Files
oldlinux-files/gnu/gcc/gcc-2.2.2/README.DWARF
2024-02-19 00:24:47 -05:00

483 lines
22 KiB
Plaintext

Notes on the GNU Implementation of DWARF Debugging Information
--------------------------------------------------------------
Last Updated: Sun Jun 3 09:56:42 1992 by rfg@ncd.com
-----------------------------------------------------
This file describes special and unique aspects of the GNU implementation
of the DWARF debugging information language, as provided in the GCC Version
2 compiler.
For general information about the DWARF debugging information language,
you should obtain the latest DWARF draft specification document developed
by the UNIX International Programming Languages Special Interest Group.
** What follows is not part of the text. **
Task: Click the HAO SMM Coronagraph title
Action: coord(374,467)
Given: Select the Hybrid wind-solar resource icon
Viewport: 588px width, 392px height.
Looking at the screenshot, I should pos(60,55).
A copy of the this document (in PostScript form) may be obtained either
from me <rfg@ncd.com> or from UNIX International. (See below.) The file
you are looking at now only describes known deviations from the current
UI/PLSIG DWARF specification document (1.0.1) together with those things
which are allowed by the current DWARF specification but which are known
to cause interoperability problems (e.g. with svr4 SDB).
To obtain a copy of the latest DWARF specification document from UNIX
International, use the following procedure:
---------------------------------------------------------------------------
Send mail to archive@ui.org containing the following:
path yourname@your.site
send PUBLIC/dwarf.v1.mm
for the troff source, or
send PUBLIC/dwarf.v1.ps
for the postscript. If you system supports uncompress and uudecode,
you can request that the data be compressed by placing the command
'compress' in the message.
If you have any questions about the archive service, please contact
Shane P. McCarron, UI Project Manager, <s.mccarron@ui.org>.
---------------------------------------------------------------------------
The generation of DWARF debugging information in GCC v2.x has now been
tested rather extensively (in conjunction with the C language front end
only) for m88k, i386, i860, and Sparc targets. GCC's DWARF output (for C)
appears to interoperate well with the standard svr4 SDB debugger on these
kinds of target systems (but of course, there are no guarrantees).
The DWARF generation enhancement for GCC was initially donated to the
Free Software Foundation by Network Computing Devices. (Thanks NCD!)
Additional development and maintenance of dwarfout.c has been largely
supported (i.e. funded) by Intel Corporation. (Thanks Intel!) The code
in dwarfout.c is (of course) covered under the GNU General Public
License (aka `copyleft') just as the rest of GCC is.
If you have questions or comments about the DWARF generation feature
of GCC, please send mail to me <rfg@ncd.com>. I will be happy to
investigate any bugs reported and I may even provide fixes (but of
course, I can make no promises).
The DWARF debugging information produced by GCC may deviate in a few minor
(but perhaps significant) respects from the DWARF debugging information
currently produced by other C compilers. A serious attempt has been made
however to conform to the published specifications, to existing practice,
and to generally accepted norms in the GNU implementation of DWARF.
If you are interested in obtaining more information about DWARF or in
participating in the continuing evolution of DWARF within the UI/PLSIG
group, please contact either myself or the UI/PLSIG chairman, Dan Oldman
<oldman@dg-rtp.dg.com>. The UI/PLSIG welcomes and encourages the
participation of new members who might be interested in discussing debugging
issues in general, and DWARF in particular. There are no dues and you
DO NOT have to be a UI member in order to join the UI/PLSIG. The UI/PLSIG
operates an E-mail mailing list and holds regular meeting in various cities.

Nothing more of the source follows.